To perform the task and capture the behavioral data, the VAMs learned representations that—like the mammalian cortex—extract task-relevant information from raw visual inputs. Our analyses of these representations revealed several discrete processing phases that are fruitfully discussed in relation to the changes in target representation dimensionality we observed. Across the layers of the VAM’s CNN, target dimensionality exhibited a prominent hunchback shape profile, corresponding to an initial protracted phase of dimensionality expansion followed by abrupt dimensionality compression in the final network layers. An analogous expansion and subsequent compression of object representation dimensionality has been documented in CNNs trained to classify images and along the rat visual-cortical hierarchy [1], [47], with some notable differences from our work that we highlight below.
The initial phase of dimensionality expansion can be explained in part by the pruning of low-level stimulus features (e.g. contrast and luminosity) that are correlated across stimuli in the dataset [1]. These correlations are particularly strong in our dataset since we used the same background image for each stimulus, resulting in low-dimensional activity in the initial network layers. We speculate that the initial increase in target representation dimensionality (i.e. layers Conv1-Conv4) results from the removal of these correlations, analogous to a whitening transformation [1].

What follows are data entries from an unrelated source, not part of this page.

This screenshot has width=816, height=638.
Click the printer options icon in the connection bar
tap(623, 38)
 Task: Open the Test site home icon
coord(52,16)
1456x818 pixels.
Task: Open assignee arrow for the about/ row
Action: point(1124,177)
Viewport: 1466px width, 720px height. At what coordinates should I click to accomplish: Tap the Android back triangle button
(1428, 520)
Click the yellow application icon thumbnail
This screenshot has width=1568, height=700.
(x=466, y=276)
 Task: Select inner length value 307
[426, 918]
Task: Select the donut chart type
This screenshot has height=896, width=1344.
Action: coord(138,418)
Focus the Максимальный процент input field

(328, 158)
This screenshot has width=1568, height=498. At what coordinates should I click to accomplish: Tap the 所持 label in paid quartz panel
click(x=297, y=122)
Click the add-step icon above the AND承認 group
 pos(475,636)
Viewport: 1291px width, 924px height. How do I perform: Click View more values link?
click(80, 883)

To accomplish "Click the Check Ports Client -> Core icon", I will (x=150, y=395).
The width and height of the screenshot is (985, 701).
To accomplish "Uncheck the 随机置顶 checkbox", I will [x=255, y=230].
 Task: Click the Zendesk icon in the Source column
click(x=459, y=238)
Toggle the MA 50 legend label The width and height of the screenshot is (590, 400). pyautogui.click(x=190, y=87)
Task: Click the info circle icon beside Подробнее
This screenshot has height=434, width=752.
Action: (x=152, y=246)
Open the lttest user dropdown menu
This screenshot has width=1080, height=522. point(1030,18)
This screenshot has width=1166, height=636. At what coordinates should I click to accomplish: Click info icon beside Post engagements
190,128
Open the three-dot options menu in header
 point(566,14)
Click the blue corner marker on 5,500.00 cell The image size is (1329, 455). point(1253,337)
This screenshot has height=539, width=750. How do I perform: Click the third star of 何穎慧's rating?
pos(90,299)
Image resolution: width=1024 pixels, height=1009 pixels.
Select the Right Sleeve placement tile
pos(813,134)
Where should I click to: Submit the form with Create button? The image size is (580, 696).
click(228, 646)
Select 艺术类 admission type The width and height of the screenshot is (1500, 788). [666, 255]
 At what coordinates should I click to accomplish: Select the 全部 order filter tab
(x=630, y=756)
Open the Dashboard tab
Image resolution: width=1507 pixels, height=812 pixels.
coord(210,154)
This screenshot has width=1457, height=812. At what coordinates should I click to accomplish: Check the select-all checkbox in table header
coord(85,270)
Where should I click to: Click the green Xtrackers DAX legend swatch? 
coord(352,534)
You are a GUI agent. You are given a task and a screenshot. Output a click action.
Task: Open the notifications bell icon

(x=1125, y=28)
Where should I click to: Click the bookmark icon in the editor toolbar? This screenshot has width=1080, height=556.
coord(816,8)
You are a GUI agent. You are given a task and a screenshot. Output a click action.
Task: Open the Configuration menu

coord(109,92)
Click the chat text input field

In the early and middle convolutional layers (Conv1-Conv4), we found that the population-level decoding and single-unit information for both task-relevant (target direction) and distracting information (flanker direction, stimulus layout, and position) increased, occurring in parallel with the subtle expansion of dimensionality we observed in these layers. These trends are broadly consistent with observations that the mammalian visual cortex encodes increasingly abstract stimulus properties (e.g. object identity) in downstream brain regions [24], [28], [66]. The fact that information for distracting stimulus features increased in these layers is especially noteworthy, given that this information—the flanker direction, most prominently—impairs performance on the task [16], [73]. While it is tempting to speculate that the VAMs learned to extract distracter information because they were fitted to behavioral data, where the impairments in task performance manifest, the task-optimized models also exhibited increased distracter information in these layers. This suggests an alternative explanation in which the model first extracts more granular, superordinate stimulus representations that group together stimulus features with similar statistics. For example, the initial increase in encoding of target and flanker direction may reflect the representation of a unitary “directional signal” that facilitates the eventual separation of target and flanker direction representations that occurs in later layers. This idea is consistent with our observation that target/flanker subspaces are highly aligned in the middle convolutional layers and become progressively more orthogonal in later network layers.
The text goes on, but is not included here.